Ginny Wolf
Mar 26, 20177 min
All of us need to be in touch with a mysterious, tantalizing source of inspiration that teases our sense of wonder and goads us on to life’s next adventure. ~ Rob Brezsny
Inspiration, move me brightly. light the song with sense and color;
Hold away despair, more than this I will not ask.
Faced with mysteries dark and vast, statements just seem vain at last. ~ Jerry Garcia , Robert Hunter
Where does inspiration come from? That is a question I get asked all the time. Its always on my mind. Finding inspiration to do the Muse justice. There are definitely a top three.
Number 1.
Nature. All things natural. Walks in the desert, woods, beaches.Quiet places. I once told my ex that I thought mother nature was one hell of a landscaper. He laughed at first then agreed with me. She knows just the right colors to combine, textures, smells. Who doesn't love finding a heart rock or a rock with a natural hole in it. Treasures! I can spend hours on the beach looking for perfect pieces of abalone. Little skulls and feathers, bird nests and drift wood. Endless inspiration.
Number 2.
Music. I get lost in music when I'm working. It takes me to that place where creation begins and monkey mind ends. I consider it one of my tools, as necessary as stones or metal. Every artist has that sweet spot when they are working. With musicians its that groove they get into. With me its when I've let the real world go, transported to the place the music takes me. That's when the treasures come out and I start making my favorite pieces.

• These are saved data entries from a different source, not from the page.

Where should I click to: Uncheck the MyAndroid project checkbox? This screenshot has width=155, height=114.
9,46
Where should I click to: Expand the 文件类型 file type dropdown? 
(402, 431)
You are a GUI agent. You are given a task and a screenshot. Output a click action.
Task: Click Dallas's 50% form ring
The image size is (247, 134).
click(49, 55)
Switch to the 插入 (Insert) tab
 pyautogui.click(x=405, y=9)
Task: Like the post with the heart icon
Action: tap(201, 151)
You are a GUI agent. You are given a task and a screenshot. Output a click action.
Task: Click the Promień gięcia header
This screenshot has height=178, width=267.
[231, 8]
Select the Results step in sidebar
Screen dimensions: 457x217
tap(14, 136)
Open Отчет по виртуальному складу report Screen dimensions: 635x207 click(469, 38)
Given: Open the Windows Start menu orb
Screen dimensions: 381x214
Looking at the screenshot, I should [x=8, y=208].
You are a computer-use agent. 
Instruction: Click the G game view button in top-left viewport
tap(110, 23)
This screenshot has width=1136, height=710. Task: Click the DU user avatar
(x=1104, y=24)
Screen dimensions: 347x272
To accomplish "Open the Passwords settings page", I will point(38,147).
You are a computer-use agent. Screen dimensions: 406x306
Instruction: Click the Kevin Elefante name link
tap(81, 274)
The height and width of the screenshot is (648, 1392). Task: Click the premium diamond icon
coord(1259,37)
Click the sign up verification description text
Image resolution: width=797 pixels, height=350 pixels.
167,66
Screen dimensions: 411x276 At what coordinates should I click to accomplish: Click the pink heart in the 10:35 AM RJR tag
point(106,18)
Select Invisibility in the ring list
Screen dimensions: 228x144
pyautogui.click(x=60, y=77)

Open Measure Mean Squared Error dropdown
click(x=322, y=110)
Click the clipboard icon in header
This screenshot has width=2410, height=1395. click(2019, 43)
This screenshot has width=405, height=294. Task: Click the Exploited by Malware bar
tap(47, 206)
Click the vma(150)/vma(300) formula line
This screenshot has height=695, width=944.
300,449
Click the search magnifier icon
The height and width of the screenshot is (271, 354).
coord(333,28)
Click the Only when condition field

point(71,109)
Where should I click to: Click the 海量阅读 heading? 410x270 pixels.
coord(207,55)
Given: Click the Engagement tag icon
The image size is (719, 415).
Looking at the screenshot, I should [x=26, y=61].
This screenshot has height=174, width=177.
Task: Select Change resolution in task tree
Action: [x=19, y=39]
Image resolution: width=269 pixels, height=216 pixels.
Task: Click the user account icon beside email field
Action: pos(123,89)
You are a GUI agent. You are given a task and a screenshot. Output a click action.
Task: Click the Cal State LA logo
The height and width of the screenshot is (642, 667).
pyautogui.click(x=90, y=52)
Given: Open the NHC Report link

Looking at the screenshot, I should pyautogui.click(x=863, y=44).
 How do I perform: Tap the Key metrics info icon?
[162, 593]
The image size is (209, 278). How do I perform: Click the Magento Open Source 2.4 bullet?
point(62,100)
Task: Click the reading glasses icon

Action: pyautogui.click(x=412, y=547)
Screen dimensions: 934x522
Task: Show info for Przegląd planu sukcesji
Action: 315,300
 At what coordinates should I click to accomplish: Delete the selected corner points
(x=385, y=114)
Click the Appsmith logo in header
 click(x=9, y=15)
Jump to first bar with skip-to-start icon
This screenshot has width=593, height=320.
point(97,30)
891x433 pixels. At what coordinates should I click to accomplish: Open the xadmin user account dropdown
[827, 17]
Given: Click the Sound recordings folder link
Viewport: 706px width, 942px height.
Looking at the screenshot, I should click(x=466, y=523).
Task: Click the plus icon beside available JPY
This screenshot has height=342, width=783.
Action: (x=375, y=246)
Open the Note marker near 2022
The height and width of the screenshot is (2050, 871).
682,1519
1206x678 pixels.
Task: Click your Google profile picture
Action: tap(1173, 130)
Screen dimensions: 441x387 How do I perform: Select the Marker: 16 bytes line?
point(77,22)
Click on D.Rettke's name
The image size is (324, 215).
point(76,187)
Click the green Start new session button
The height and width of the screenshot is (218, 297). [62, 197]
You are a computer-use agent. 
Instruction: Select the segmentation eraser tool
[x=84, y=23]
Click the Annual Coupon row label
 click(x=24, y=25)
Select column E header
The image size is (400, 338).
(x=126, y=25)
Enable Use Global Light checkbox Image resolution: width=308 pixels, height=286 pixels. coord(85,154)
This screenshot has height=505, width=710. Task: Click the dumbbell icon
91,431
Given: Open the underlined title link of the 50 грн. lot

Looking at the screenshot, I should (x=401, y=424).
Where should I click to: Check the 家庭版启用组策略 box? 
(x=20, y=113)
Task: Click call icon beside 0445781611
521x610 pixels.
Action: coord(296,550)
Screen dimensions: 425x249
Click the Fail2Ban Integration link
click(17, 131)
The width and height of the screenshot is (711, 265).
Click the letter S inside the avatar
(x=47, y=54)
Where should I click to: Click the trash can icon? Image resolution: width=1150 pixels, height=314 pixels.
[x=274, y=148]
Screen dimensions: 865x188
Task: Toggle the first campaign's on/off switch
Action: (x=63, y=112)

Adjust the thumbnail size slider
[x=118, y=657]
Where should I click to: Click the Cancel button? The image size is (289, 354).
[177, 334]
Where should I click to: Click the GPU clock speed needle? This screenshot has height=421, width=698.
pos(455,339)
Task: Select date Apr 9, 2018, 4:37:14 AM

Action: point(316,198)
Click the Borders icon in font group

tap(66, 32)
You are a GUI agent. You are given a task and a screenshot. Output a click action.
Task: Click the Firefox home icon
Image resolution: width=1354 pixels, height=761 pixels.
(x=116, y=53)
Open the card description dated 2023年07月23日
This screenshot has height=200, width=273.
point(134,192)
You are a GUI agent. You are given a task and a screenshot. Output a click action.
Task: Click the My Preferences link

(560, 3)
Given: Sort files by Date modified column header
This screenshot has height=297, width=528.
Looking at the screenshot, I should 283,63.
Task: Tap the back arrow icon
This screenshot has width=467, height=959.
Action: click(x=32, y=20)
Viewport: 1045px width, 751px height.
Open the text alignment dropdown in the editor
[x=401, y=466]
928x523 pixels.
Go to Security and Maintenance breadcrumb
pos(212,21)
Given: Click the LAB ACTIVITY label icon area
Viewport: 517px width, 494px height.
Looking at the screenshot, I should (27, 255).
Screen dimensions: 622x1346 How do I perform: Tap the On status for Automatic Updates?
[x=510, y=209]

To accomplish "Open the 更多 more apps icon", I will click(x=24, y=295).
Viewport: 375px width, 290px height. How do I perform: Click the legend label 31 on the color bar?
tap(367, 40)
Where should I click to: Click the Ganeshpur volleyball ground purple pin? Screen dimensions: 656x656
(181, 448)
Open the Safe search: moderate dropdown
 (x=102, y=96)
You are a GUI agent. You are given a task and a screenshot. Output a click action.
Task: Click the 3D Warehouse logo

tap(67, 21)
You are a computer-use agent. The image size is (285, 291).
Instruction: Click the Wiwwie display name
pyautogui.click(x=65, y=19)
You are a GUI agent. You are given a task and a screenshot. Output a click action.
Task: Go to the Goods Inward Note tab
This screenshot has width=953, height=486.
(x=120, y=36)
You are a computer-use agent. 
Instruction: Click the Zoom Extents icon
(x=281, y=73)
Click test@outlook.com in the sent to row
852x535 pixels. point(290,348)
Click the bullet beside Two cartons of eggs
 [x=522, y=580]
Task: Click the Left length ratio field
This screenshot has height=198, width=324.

Thank you Trevor Hall & Nahko Bear. This is one of those songs that inspire.
Number 3.
Books. I know a lot of people like books on tape or digital books, like kindle. Not me. There is nothing like the smell and feel of an old fashioned book. Hanging out in a book store or really good library, what a treat! I have a big stack of books next to my bed and read every night before I can sleep. These books are also one of my tools, not only for my work but for life in general.
So what I am reading right now? I great book by Clarissa Pinkola Estes. Untie the Strong Woman. Its a collection of stories, poems and prayers about the Virgin de Guadalupe and all of her many presentations. Some know her as the Virgin Mary, the Blessed Mother. No matter, she has managed to survive throughout the ages and been a comfort to many. I love this book. There is one poem that really stuck with me. Very powerful.
Guadalupe, La nuestra Señora, our Holy Mother,
is a girl gang leader in Heaven.
I know for a fact she is Pachuca
and wears the sign of La loca on her hand.
Guadalupe is a girl gang leader in Heaven,
this I know for I come from people who eat
with knives - no forks - just knives.
I come from people who sit on curbs to talk -
and stare down cars that want to park there.
I come from people who drag a chair
into the middle of the sidewalk
and sit all day staring straight into the sun
without blinking.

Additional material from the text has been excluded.